— Work instructions —
What appears from the first line of the records below through the line containing "Viewport: 1001px width, 750px height." must be reproduced verbatim.

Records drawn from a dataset
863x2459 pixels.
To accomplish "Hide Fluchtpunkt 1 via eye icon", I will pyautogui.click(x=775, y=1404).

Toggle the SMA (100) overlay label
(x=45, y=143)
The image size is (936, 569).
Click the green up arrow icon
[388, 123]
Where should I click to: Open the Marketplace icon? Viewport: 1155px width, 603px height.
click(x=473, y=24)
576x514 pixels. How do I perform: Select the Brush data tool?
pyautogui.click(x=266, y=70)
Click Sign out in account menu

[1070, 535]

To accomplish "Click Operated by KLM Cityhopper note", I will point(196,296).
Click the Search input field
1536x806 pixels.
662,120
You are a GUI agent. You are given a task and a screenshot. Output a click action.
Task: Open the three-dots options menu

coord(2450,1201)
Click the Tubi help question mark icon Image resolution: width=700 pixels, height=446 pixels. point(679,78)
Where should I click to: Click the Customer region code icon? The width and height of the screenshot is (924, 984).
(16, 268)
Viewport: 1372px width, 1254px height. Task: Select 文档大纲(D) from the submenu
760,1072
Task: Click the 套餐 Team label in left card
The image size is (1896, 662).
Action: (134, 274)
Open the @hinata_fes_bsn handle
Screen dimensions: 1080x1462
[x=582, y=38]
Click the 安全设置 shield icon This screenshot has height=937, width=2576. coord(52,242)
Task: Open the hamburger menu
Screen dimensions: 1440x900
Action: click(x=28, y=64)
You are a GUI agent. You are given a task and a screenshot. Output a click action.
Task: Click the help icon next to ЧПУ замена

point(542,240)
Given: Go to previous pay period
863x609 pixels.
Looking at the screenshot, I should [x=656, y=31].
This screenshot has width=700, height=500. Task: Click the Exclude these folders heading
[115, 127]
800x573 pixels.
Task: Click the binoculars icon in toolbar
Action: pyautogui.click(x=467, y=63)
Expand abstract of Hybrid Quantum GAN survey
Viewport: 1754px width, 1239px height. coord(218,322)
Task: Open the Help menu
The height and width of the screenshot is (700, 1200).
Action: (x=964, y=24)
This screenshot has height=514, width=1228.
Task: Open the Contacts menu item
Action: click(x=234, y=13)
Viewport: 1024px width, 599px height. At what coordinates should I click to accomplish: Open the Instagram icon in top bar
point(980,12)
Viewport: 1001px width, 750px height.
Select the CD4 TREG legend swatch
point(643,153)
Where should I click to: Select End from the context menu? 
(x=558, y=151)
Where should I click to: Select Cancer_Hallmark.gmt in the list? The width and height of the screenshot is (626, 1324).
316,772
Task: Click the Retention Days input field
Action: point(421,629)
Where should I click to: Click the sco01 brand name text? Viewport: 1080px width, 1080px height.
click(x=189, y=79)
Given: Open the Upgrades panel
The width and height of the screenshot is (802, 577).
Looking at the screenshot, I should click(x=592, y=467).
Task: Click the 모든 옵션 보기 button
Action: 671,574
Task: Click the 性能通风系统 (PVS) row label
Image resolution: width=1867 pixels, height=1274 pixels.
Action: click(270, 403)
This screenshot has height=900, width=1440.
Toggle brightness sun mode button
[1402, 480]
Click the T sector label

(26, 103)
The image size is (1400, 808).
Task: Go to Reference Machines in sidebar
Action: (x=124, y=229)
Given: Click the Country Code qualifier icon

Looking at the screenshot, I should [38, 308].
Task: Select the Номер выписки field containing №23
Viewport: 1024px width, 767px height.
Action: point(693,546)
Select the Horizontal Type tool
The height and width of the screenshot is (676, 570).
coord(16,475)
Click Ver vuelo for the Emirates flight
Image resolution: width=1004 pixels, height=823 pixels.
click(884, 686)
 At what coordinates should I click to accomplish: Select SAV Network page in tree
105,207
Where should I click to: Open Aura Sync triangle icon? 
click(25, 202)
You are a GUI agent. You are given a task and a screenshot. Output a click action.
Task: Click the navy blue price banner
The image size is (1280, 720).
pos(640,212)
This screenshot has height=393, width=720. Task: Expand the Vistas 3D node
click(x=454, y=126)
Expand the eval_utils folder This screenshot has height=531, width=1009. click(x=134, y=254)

— Solution for this task —
863x2459 pixels.
To accomplish "Hide Fluchtpunkt 1 via eye icon", I will pyautogui.click(x=775, y=1404).

Toggle the SMA (100) overlay label
(x=45, y=143)
The image size is (936, 569).
Click the green up arrow icon
[388, 123]
Where should I click to: Open the Marketplace icon? Viewport: 1155px width, 603px height.
click(x=473, y=24)
576x514 pixels. How do I perform: Select the Brush data tool?
pyautogui.click(x=266, y=70)
Click Sign out in account menu

[1070, 535]

To accomplish "Click Operated by KLM Cityhopper note", I will point(196,296).
Click the Search input field
1536x806 pixels.
662,120
You are a GUI agent. You are given a task and a screenshot. Output a click action.
Task: Open the three-dots options menu

coord(2450,1201)
Click the Tubi help question mark icon Image resolution: width=700 pixels, height=446 pixels. point(679,78)
Where should I click to: Click the Customer region code icon? The width and height of the screenshot is (924, 984).
(16, 268)
Viewport: 1372px width, 1254px height. Task: Select 文档大纲(D) from the submenu
760,1072
Task: Click the 套餐 Team label in left card
The image size is (1896, 662).
Action: (134, 274)
Open the @hinata_fes_bsn handle
Screen dimensions: 1080x1462
[x=582, y=38]
Click the 安全设置 shield icon This screenshot has height=937, width=2576. coord(52,242)
Task: Open the hamburger menu
Screen dimensions: 1440x900
Action: click(x=28, y=64)
You are a GUI agent. You are given a task and a screenshot. Output a click action.
Task: Click the help icon next to ЧПУ замена

point(542,240)
Given: Go to previous pay period
863x609 pixels.
Looking at the screenshot, I should [x=656, y=31].
This screenshot has width=700, height=500. Task: Click the Exclude these folders heading
[115, 127]
800x573 pixels.
Task: Click the binoculars icon in toolbar
Action: pyautogui.click(x=467, y=63)
Expand abstract of Hybrid Quantum GAN survey
Viewport: 1754px width, 1239px height. coord(218,322)
Task: Open the Help menu
The height and width of the screenshot is (700, 1200).
Action: (x=964, y=24)
This screenshot has height=514, width=1228.
Task: Open the Contacts menu item
Action: click(x=234, y=13)
Viewport: 1024px width, 599px height. At what coordinates should I click to accomplish: Open the Instagram icon in top bar
point(980,12)
Viewport: 1001px width, 750px height.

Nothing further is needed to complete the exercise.